De acordo com Lausanne, com base nos estudos serão desenvolvidos trabalhos relacionados à fenologia regional das espécies, melhoria das técnicas de colheita, estudos sobre rendimento e manejo de sementes mais eficientes e avaliações da viabilidade dos lotes armazenados, além da criação de materiais de fácil acesso, com linguagem prática voltada para as comunidades envolvidas na cadeia de sementes. O departamento de Educação e o programa de pós-graduação em Agroecologia da UFV também estão envolvidos na realização de um estudo sobre o estado da restauração na região da Zona da Mata e sua sinergia com a Agroecologia.
Como afirma Bráulio Furtado Alvares, gestor de projetos do ISAVIÇOSA, “Existe um grande potencial para o desenvolvimento das redes de coleta de sementes, mas acreditamos que o envolvimento do movimento agroecológico com a restauração florestal vai além. Além do sequestro de carbono, fundamental para a mitigação dos efeitos das mudanças climáticas, o manejo agroecológico já realiza a restauração ecossistêmica e entrega muito mais para a sociedade. Estamos falando da sociobiodiversidade dos manejos, da soberania e segurança alimentar, da autonomia das comunidades tradicionais e afirmação de suas culturas e cosmologias em busca do Bem Viver”.

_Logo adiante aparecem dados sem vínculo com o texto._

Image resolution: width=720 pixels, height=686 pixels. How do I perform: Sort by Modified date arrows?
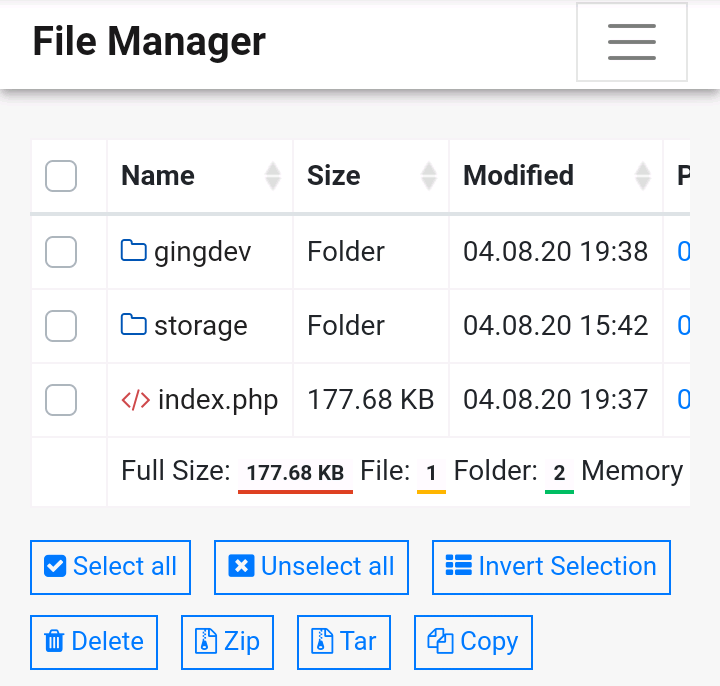643,176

Segundo Bráulio, que também é mestrando em Agroecologia e está contribuindo com essa linha de pesquisa, hoje há apenas fragmentos de mata em regeneração, geralmente com pouca diversidade biológica, circundados por pastagens degradadas ou manejos convencionais com uso de agrotóxicos, que funcionam como sumidouros de biodiversidade. O manejo agroecológico é capaz de preencher essas lacunas com agroecossitemas biodiversos, revertendo esse quadro. Braúlio lembra uma frase de Ailton Krenak, líder indígena, ambientalista, escritor brasileiro da etnia krenaque e imortal da Academia Brasileira de Letras, no encerramento do 12º Congresso Brasileiro de Agroecologia, que aconteceu em novembro no Rio de Janeiro – RJ: “A agroecologia tinha que acontecer em escala planetária”.